Problem description >>
Your copy should run exactly from the line containing "Task: Open the questions list hamburger icon" to the last line of the entries below, and it should include no pictures.

Data to examine >>
= Beginning of Section =
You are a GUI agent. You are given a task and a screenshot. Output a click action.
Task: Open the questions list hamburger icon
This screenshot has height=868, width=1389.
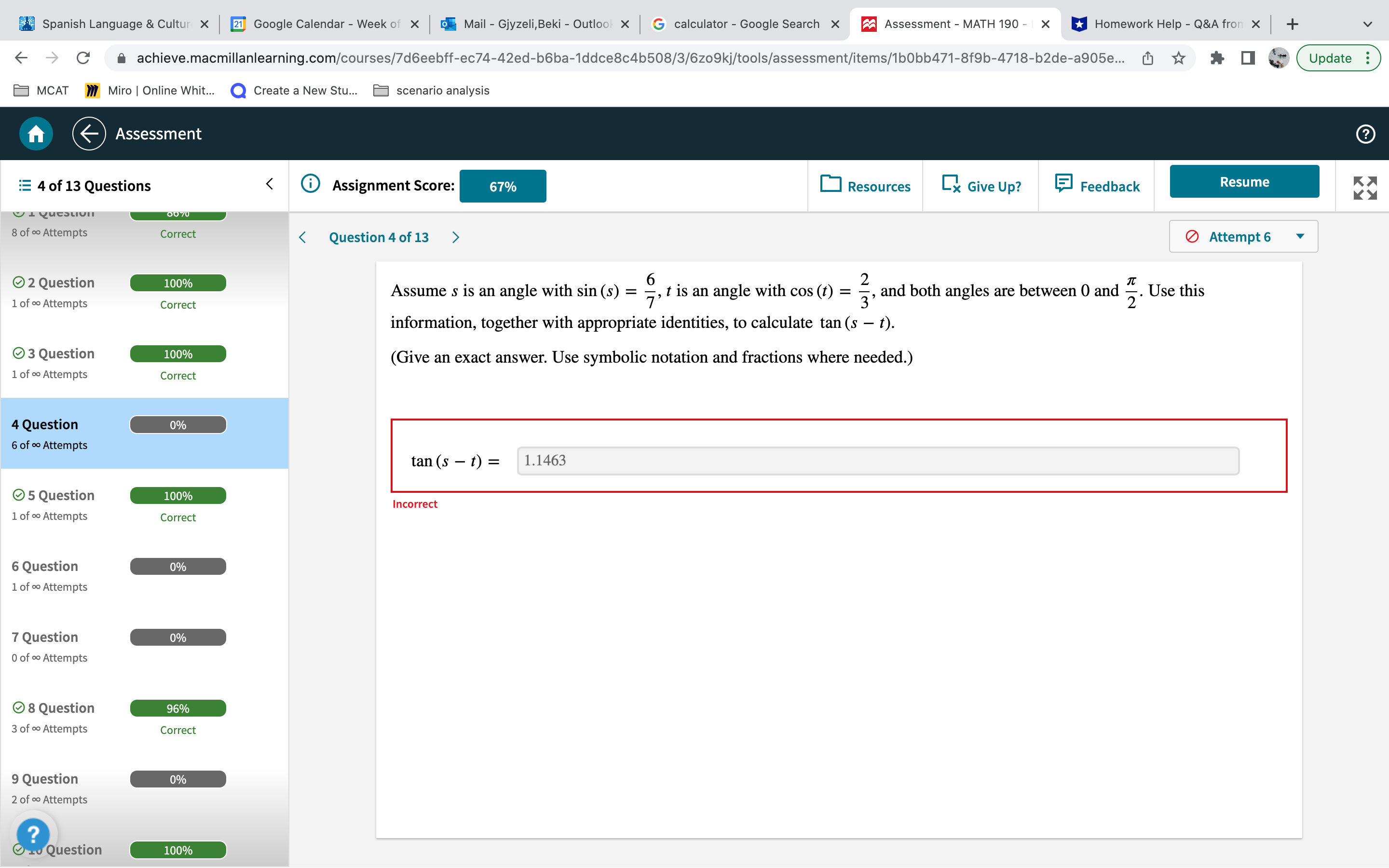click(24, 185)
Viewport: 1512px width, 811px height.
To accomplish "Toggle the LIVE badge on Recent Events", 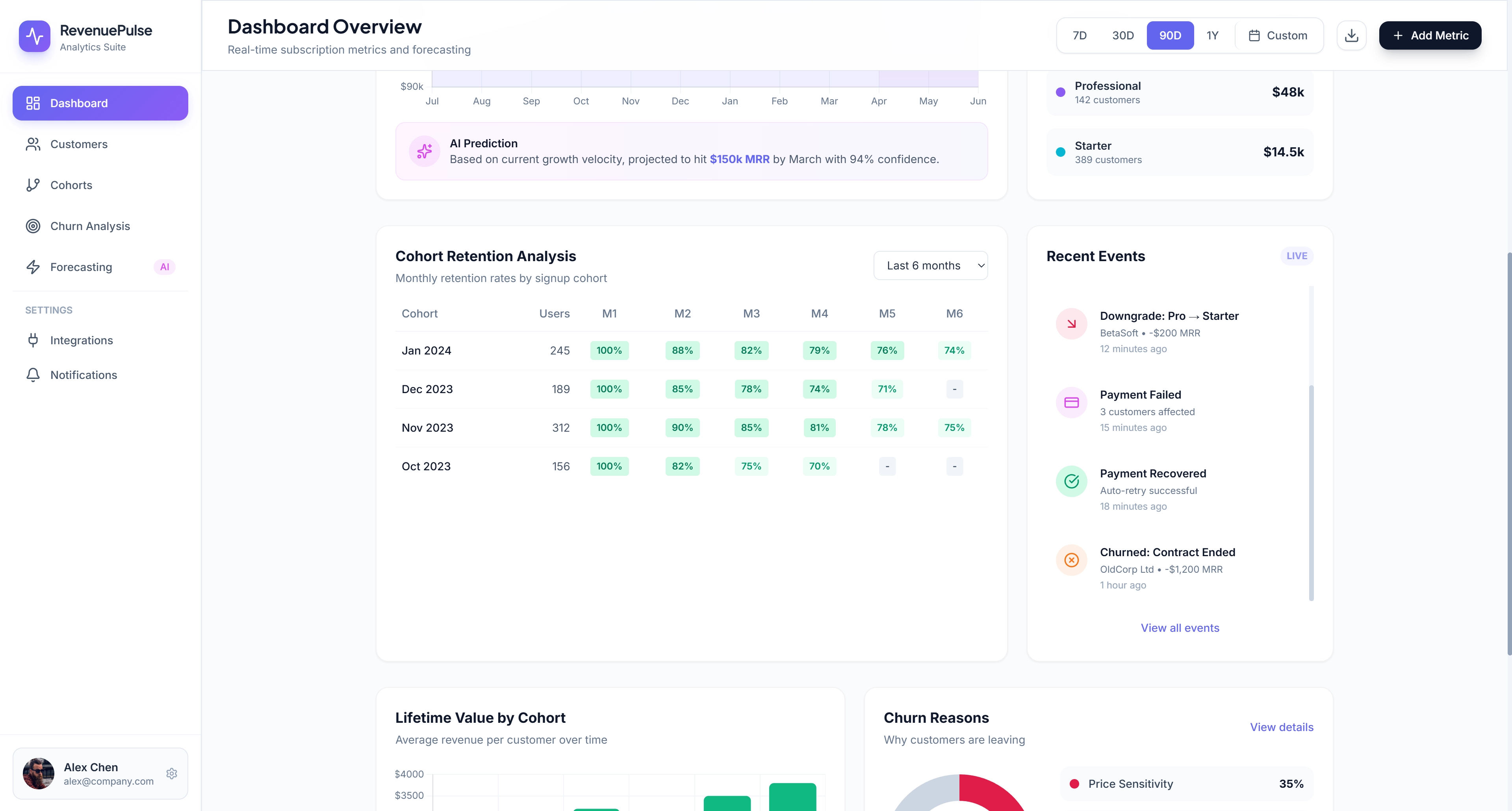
= End of Section =
Exercise response >>
Task: Open the questions list hamburger icon
This screenshot has height=868, width=1389.
click(24, 185)
Viewport: 1512px width, 811px height.
To accomplish "Toggle the LIVE badge on Recent Events", 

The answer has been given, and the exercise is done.